Neues Deutschland, 20.06.2012

Mühevolle Teilhabe

Ein Leben unter dem Asylbewerberleistungsgesetz

Tannaz Bidary lebt seit 2007 mit ihrer Familie in Brandenburg. Foto: nd/Camay Sungu


Die Wünsche für sich selbst klingen bescheiden. Urlaub möchte Tannaz Bidary gern einmal machen. Mit der ganzen Familie. Und in ein Fitnessstudio gehen. Die 36-jährige Iranerin lebt seit 2007 mit Mann und zwei Kindern als Asylbewerberin in Brandenburg und hat sich beides noch nie geleistet. Die Familie bekommt Leistungen nach dem Asylbewerberleistungsgesetz. Jahrelang durften sie und ihr Mann nicht arbeiten. Seit März ist das zwar erlaubt, aber die Bidarys haben in Hennigsdorf nördlich von Berlin noch keinen Job gefunden. Dabei wirkt Tannaz Bidary nicht wie eine Frau, die klagt. Im Gegenteil: Sie nimmt ihr Leben und das ihrer Familie in beide Hände. Soweit das eben geht unter den Regeln des Asylbewerberleistungsgesetz.

»Seit März bekomme ich meine Asylbewerberleistungen als Geld und nicht mehr als Gutscheine«, sagt sie nicht ohne Stolz. Das ist ihr nicht in den Schoß gefallen. Der Brandenburger Landkreis Oberhavel weigert sich beharrlich, Flüchtlingen das wenige, das ihnen zusteht, als Bargeld auszuzahlen. Mehrere Monate lang hatten die Flüchtlinge im vergangenen Jahr die Gutscheinannahme verweigert und lebten von dem, was ihnen Kirchengemeinde und freiwillige Helfer spendeten. Tannaz Bidary hatte diesen Streik organisiert und dafür letzte Woche von Ministerpräsident Matthias Platzeck (SPD) das Band für Mut und Verständigung überreicht bekommen. Anders als der Landkreis lehnt die Brandenburger Landesregierung Gutscheine als entwürdigend ab. »Wir haben unser Ziel nicht erreicht, die Gutscheine abzuschaffen«, sagt die Iranerin. »Aber zumindest erhält jetzt Geld, wer vier Jahre und länger in Deutschland lebt.«

Als es noch Gutscheine gab, sei sie nur mit dem Taschenrechner einkaufen gegangen. »Es gab Gutscheine für fünf und für zehn Euro und es wurde kein Wechselgeld herausgegeben«, erinnert sie sich. Ein spontanes Eis für die Kinder oder ein Getränk gegen den Durst an heißen Tagen waren da einfach nicht möglich. Auch jetzt gilt das als seltener Luxus, weil das Geld knapp ist. »Meine Tochter freut sich, dass sie die wenige Kleidung, die ich ihr kaufen kann, jetzt selbst aussuchen darf«, erzählt sie weiter. Für die Gutscheine musste die Kleidung in einem bestimmten Laden gekauft werden. Und die dortige Kleidung galt als uncool in der Schule der Achtjährigen. Neue Kleidung ist auch jetzt selten, aber immerhin seien den Kindern die Neuanschaffungen jetzt nicht mehr peinlich.
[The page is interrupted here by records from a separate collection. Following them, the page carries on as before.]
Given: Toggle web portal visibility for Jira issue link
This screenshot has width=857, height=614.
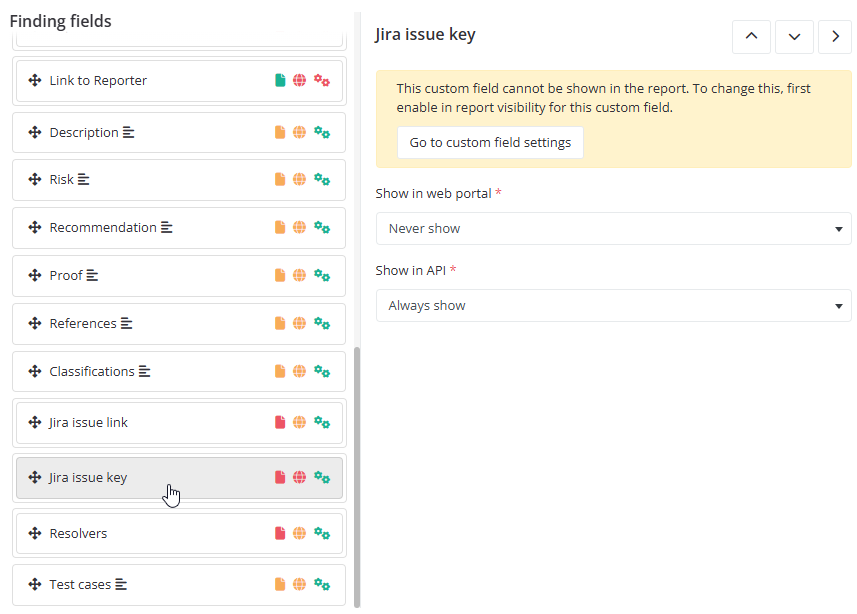Looking at the screenshot, I should pyautogui.click(x=299, y=422).
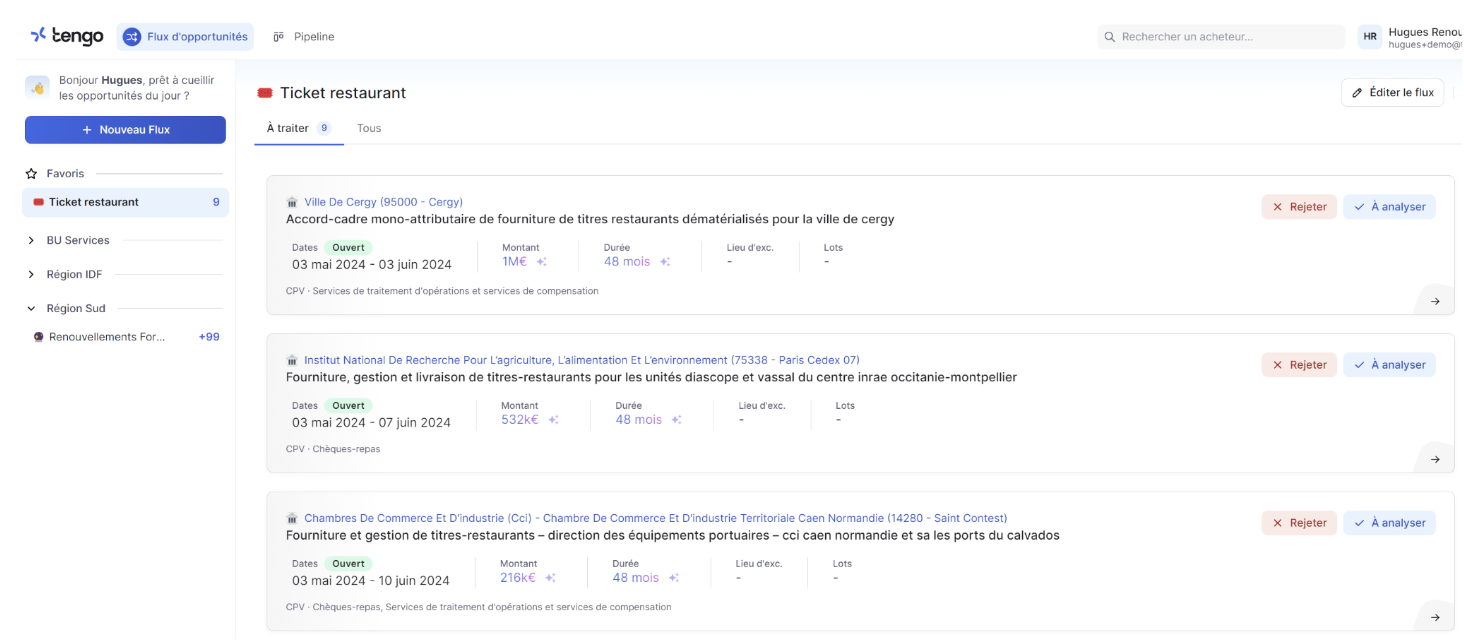The width and height of the screenshot is (1464, 642).
Task: Open the arrow on Institut National card
Action: click(1435, 459)
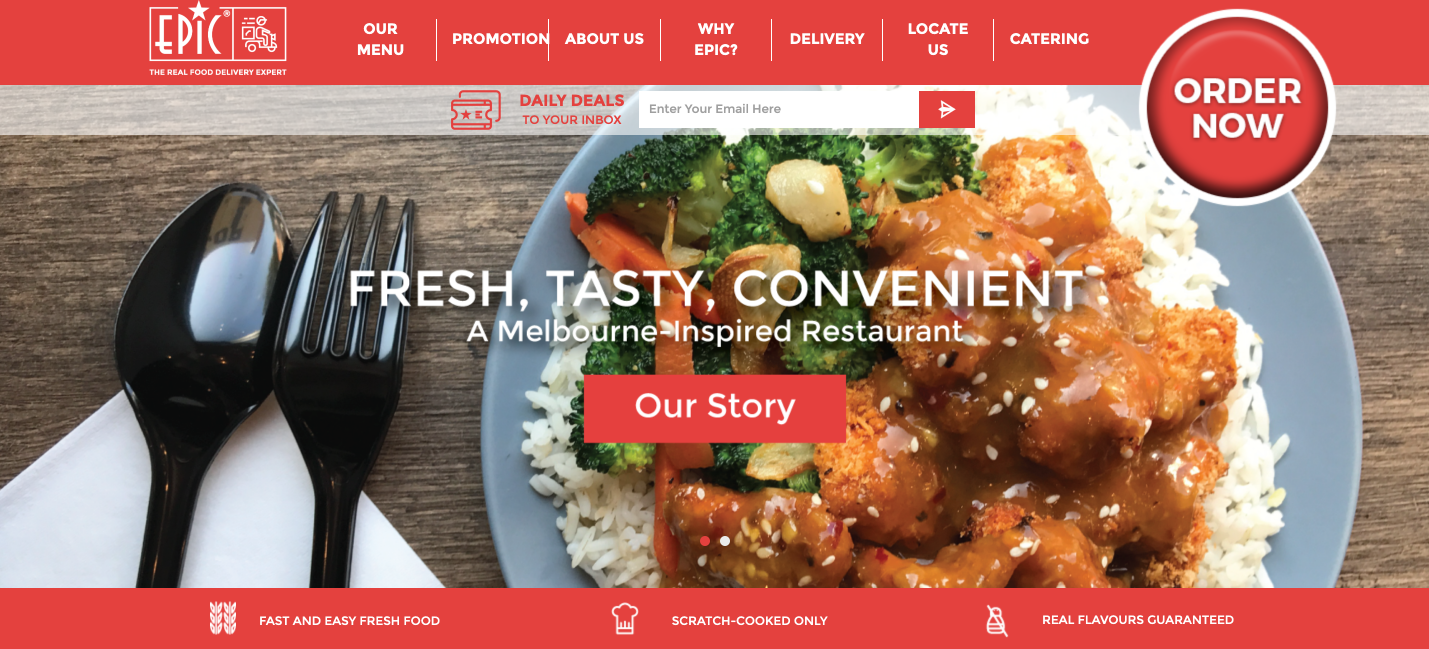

Tannaz Bidarys Tochter ist ein Turntalent. Von ihren sportlichen Fähigkeiten her könnte sie Turnen im Leistungssport trainieren. Im Sportforum Berlin-Hohenschönhausen, dort, wo künftige Olympiasieger gemacht werden. Aber das geht nicht, weil das Mädchen Asylbewerberin ist. Der Weg von Hennigsdorf ins Sportforum ist für die Achtjährige zu weit, das Sportinternat zu teuer und ein Umzug der Familie nach Hohenschönhausen? Tannaz Bidary zuckt die Schultern: »Wir dürfen nicht umziehen, solange wir Sozialleistungen beziehen.«

So trainiert das Mädchen jetzt erst einmal in einer Turntalentschule. Freizeitsport statt Leistungssport. Deutschland geht damit vielleicht eine Teilnehmerin an internationalen Turnmeisterschaften verloren. Aber das Geld für den Freizeitsport kann die Familie dank des Bildungspakets aufbringen. Genau wie die Mitgliedschaft des Sohnes im Fußballverein.

Der 36-jährigen Mutter ist es wichtig, dass ihre Kinder am sozialen Leben teilnehmen können. Das Geld dafür kann sie oft nur mit großer Mühe zusammenkratzen. 15 Euro für einen Wandertag sind für sie sehr viel. Ihre eigenen Bedürfnisse stehen dabei hintenan. Aber es ist ihr wichtiger, dass die Kinder Sport treiben können als sie selbst. Im Fitnessstudio zu trainieren wird darum ein Traum bleiben.